The changes were all essentially zero.  It is not possible to see any increase in the California unemployment rate at all resulting from the increases in the minimum wage in the state over the past decade.  If anything, the increases in the minimum wage were associated in most cases with a small reduction in the unemployment rates.  But these are all small, and are probably simply statistical noise and not significant.

To put this in perspective, recall the discussion above that arrived at the rough estimate that the share of the labor force being paid at or close to the minimum wage might be around 10%, and possibly more.  If – as the critics argue – such workers can be paid only those low wages because their productivity is so low, then they would all lose their jobs if their employers were required to pay them a higher wage.  If true, the unemployment rate would then shoot up by 10% points.  One obviously does not see that.
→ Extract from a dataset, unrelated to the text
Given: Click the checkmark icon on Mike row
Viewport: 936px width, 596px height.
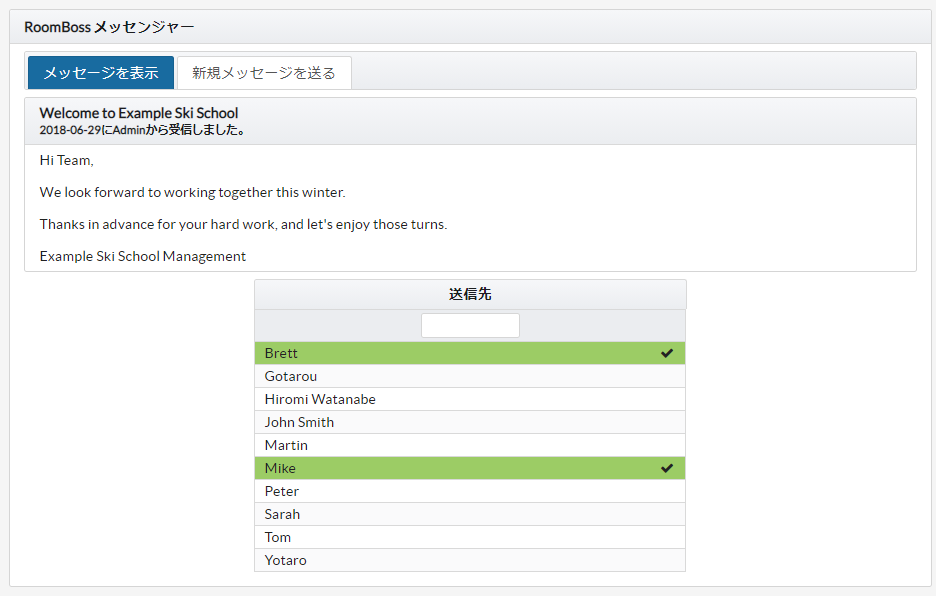Looking at the screenshot, I should pos(667,468).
If we had over-estimated the share employed at the minimum wage by a factor of two, so that it was in fact 5% rather than 10% of the labor force, then the unemployment rate would have shot up by 5% points.  One does not see that either.  One does not even see an increase of 1% point, nor, for that matter, even 0.1%.  The overall average change is in fact generally a small decrease in the rate of unemployment in California relative to the US rate in the months following an increase in the minimum wage, although I suspect this is just statistical noise.
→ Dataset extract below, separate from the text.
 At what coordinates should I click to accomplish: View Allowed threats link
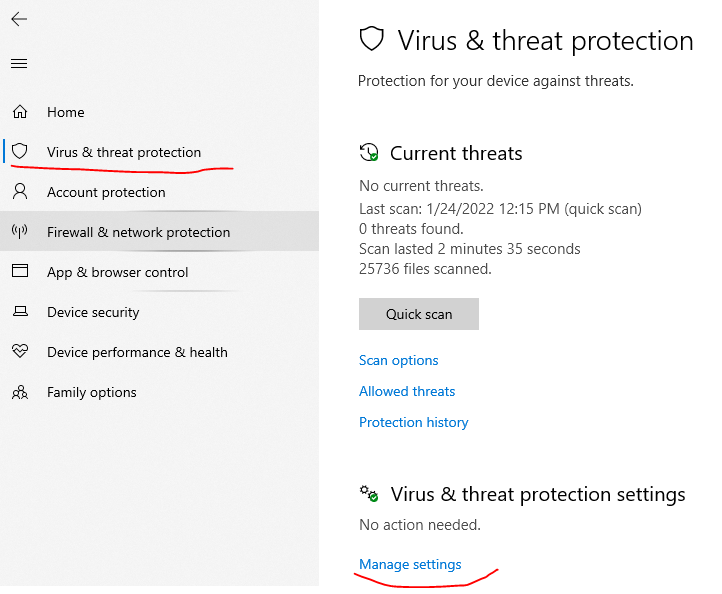[407, 391]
Most recently, California raised the minimum wage for workers at fast food restaurants (at chains with 60 or more locations nationally) to $20 per hour effective April 1, 2024.  We so far only have data for April and May as I write this, but that data provides no support for the belief that this has led to an increase in the unemployment rate.  Fast-food workers are of course only a small share of the labor force:  about 2.2% in California in 2023 based on BLS data for fast-food and counter workers (where fast-food workers make up about 80% of this total in national data).  But in the two months since the April 1 increase to $20 per hour for fast food workers, the California unemployment rate relative to that in the US in fact fell by 0.06% points in April compared to March, and by 0.25% in May compared to March.  It did not go up but rather went down.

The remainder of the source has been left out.